**Document segment**
*****

Weeknotes 438
This week I:
Work wrapped
Last working week of the year so spent it mostly writing up stuff I’ve learned from the last eight months.
- Chatted about the existential crisis facing universities. I think the problem is that the world has changed so much in the last five years (pandemic, cost of living crisis, climate change, politics) and no one knows how higher education needs to respond to be successful in this new world.
- Posted Lenny’s interview with Jackson Shuttleworth from Duolingo in our product community of practice. There are some interesting thoughts about educational pedagogy versus product engagement.
- Attended a talk about how Sport England used the Team Onion.
- Listened to one of our directors talk about Audree Fletcher’s organisational self-sabotage.
- Talked about Definition of Ready and how it’s useful if work is standardised, but how creating a shared understanding is better for teams doing varied, novel work.
- Used the North star metrics framework to map out how different products contribute to the benefits we want to deliver.
- Updated the product wiki and roadmap to get things tidy ready for next year.
Four mental models for defining product
Wrote a quick blog post about ways to define what a product is based on the mental model people have in the organisation.
Delivery chat
Had a really nice chat with Holly from Torchbox. We talked about how under-valued delivery management is in lots of organisations, especially if people have never seen really good delivery management.
I read/listened to:
Make it
Because behavioural science matters for product management, here’s a shortcut that helps you anticipate problems, identify opportunity points, and design a solution based on what people are actually likely to do.
Does ChatGPT enhance student learning?
This systematic review and meta-analysis of experimental studies of the use of ChatGPT in education shows that ChatGPT’s have the potential to transform learning experiences and reinforce educational outcomes by improving academic performance, affective-motivational states, and higher-order thinking propensities.
It’s fairly easy to imagine what AI-powered education might look like; lecture videos generated for each student, detailed feedback on assignments, proactive prompting to engage with learning materials. But that’s just about how we use AI to do what we already do better, it isn’t a new vision for education. And maybe that’s because AI isn’t a good basis for doing that, maybe it is, at it’s best, just an efficiency gain on the existing.
Streaks
Surf social
“Combine people and posts from to create an awesome custom feed for whatever you want.”
Hoping this might be a better solution than RSS feeds in Slack for keeping up with what people are writing.
I thought about:
Optimisation before standardisation
Not only should standards only be applied where interoperability is required, they should only be developed once the solutions to the problems are well known. If there is still unknowns and uncertainties, figure these out before trying to standardise. Don’t standardise too early. Experiment, then optimise, only then standardise.
Product thinking for organisational change
I’ve previously thought that product thinking isn’t a good fit for organisational change because in product changes are intentional and they can’t change back unintentionally. But when changing an org culture, change is hard to control and is best tackled as emergent. People’s natural response to the uncertainty of change is to go back to what they know, which usually means hierarchical control and focusing on outputs, which creates an enormous drag factor to successful change.
However, where product thinking does apply is in how to approach the change. Rather than building the thing first, do the discovery work to understand the problems and figure out how to get adoption. If you can’t figure that stuff out, there’s no point building the thing.
My little guide to better discussion
I try to read twice as much as I write, and write twice as much as I talk.
In practice, this means taking some time to research a topic, refresh my understanding, think critically about it, and write down my opinions. If this can help me have more informed conversations that provide more well rounded answers, then hopefully I can be more helpful to others.

*****

**Dataset records**
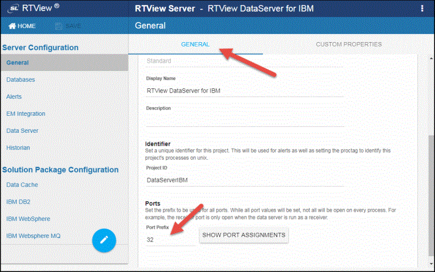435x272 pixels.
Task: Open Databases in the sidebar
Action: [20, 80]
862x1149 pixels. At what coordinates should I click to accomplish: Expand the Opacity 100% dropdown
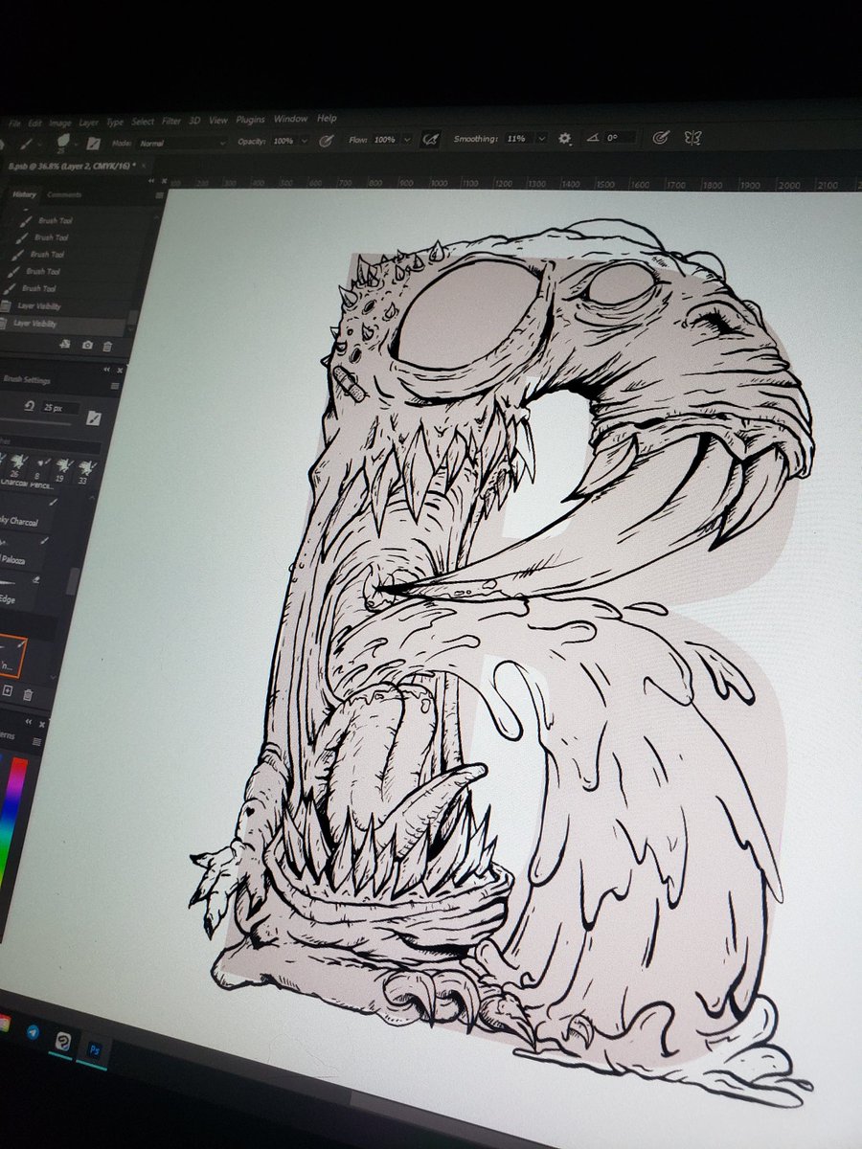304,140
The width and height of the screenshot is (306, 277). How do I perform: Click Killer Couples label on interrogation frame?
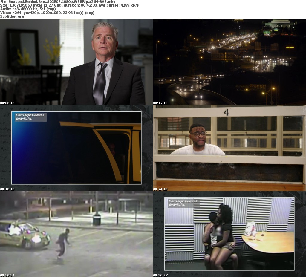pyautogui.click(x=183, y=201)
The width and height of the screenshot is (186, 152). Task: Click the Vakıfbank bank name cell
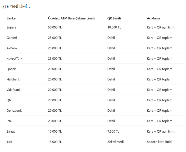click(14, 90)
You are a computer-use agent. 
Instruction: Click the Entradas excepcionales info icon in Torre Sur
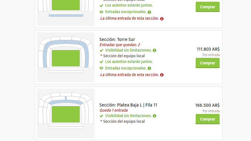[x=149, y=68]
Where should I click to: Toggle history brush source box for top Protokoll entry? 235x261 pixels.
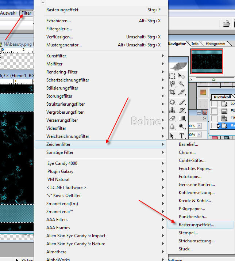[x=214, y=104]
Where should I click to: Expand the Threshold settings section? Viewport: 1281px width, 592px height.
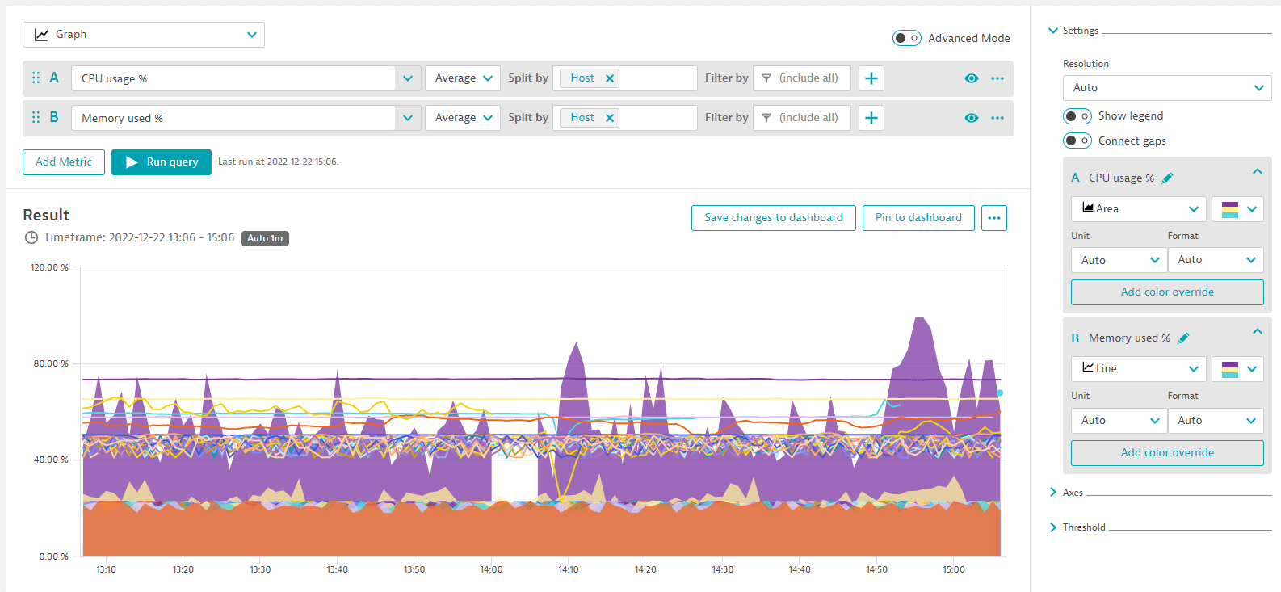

*****

**Complete the following**
a) Summarize the weeknotes in two sentences.
b) List every title that appears under the heading "I read/listened to:" in the weeknotes.

**List of answers**
a) The writer spent the last working week of the year mostly writing up what they had learned over the previous eight months, alongside conversations about universities, Definition of Ready and the undervaluing of delivery management, and tidying the product wiki and roadmap for next year. They also read about behavioral science for product management and ChatGPT in education, and reflected that standards should come only after experimenting and optimizing, and that product thinking suits the approach to organizational change by doing discovery before building.

b)
- Make it
- Does ChatGPT enhance student learning?
- Streaks
- Surf social